Print the range of lines that opens with the line containing "Task: Click the green diamond" and closes with the last line of the listing. Include both ends; print nothing more.

→ **Data extracts**
◆ ◆ ◆ ◆ ◆
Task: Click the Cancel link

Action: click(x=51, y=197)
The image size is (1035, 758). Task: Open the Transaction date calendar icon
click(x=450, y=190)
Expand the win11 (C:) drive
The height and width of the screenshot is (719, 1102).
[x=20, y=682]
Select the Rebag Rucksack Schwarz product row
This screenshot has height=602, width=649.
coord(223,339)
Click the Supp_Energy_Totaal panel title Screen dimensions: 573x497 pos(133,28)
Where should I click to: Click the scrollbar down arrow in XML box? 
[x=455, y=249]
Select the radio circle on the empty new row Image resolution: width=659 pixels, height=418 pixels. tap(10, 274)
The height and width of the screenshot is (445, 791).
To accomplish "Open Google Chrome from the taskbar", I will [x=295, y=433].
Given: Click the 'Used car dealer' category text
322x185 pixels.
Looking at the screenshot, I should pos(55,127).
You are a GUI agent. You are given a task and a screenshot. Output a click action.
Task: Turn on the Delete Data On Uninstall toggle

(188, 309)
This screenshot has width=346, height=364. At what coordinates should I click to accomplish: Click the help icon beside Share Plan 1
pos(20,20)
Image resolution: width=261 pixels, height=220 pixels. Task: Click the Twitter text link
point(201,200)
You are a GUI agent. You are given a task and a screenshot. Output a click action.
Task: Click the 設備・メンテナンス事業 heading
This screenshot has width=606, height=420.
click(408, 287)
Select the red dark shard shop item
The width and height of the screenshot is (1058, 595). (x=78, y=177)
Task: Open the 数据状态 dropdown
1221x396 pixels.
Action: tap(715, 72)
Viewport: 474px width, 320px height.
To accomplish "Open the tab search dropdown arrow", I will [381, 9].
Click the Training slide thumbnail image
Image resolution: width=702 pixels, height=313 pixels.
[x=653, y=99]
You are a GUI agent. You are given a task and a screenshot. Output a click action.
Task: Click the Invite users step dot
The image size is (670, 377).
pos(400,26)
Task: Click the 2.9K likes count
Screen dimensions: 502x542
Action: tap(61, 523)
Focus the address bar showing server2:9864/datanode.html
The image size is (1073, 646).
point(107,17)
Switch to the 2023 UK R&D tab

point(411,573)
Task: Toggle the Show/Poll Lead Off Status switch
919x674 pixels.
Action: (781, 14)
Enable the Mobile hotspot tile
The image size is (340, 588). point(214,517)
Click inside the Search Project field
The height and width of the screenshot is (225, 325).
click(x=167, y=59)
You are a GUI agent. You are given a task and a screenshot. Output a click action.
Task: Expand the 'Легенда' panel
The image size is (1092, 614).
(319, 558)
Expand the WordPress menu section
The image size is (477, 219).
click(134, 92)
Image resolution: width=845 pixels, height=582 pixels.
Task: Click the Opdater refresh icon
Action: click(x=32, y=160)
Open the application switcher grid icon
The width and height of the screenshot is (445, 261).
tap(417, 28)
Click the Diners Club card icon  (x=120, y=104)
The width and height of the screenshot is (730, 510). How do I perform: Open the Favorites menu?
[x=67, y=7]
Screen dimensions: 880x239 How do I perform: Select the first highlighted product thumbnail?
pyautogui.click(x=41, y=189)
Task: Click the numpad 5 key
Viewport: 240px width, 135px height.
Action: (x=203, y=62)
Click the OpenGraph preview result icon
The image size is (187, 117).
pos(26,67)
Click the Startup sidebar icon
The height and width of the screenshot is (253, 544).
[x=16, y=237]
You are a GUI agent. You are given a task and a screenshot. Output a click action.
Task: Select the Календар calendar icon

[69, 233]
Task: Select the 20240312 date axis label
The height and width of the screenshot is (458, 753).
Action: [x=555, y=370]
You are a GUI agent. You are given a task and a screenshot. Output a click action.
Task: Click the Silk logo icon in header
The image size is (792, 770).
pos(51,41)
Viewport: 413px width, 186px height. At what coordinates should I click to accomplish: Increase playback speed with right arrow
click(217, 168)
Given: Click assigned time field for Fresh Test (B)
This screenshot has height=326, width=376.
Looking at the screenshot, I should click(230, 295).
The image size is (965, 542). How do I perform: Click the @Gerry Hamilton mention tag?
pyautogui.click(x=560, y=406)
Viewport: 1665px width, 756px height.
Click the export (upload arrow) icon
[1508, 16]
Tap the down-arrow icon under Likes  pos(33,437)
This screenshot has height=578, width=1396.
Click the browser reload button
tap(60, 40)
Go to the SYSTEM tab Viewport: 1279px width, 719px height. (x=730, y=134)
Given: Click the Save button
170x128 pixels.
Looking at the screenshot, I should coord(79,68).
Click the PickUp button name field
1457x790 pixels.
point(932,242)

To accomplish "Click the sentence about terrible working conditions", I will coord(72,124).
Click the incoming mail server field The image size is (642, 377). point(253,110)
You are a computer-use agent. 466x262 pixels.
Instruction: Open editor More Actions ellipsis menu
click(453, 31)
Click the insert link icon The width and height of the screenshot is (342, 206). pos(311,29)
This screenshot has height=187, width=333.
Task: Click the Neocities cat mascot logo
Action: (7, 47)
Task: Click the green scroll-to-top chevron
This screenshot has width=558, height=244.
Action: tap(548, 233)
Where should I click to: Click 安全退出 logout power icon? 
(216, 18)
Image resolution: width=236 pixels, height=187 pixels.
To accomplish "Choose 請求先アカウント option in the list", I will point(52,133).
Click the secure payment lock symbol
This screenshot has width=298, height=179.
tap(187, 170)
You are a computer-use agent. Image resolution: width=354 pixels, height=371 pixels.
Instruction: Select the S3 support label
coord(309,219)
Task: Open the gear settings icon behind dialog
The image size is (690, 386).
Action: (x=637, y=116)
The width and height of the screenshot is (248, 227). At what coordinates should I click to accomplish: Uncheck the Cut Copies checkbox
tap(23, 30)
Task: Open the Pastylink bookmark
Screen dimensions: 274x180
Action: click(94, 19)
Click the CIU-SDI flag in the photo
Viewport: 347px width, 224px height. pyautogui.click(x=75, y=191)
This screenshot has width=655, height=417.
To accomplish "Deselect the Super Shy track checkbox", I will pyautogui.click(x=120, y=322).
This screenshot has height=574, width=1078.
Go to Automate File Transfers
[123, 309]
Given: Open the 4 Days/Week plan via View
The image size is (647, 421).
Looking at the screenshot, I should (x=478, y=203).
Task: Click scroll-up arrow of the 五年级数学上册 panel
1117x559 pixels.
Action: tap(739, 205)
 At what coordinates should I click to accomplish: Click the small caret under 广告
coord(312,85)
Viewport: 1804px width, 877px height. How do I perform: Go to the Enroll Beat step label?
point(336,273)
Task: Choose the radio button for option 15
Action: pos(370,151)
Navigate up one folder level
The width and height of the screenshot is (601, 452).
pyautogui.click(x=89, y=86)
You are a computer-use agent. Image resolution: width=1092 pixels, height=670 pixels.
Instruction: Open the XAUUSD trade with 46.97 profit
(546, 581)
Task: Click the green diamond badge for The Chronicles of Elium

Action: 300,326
◆ ◆ ◆ ◆ ◆
→ **Reply to the task**
Task: Click the green diamond badge for The Chronicles of Elium

Action: 300,326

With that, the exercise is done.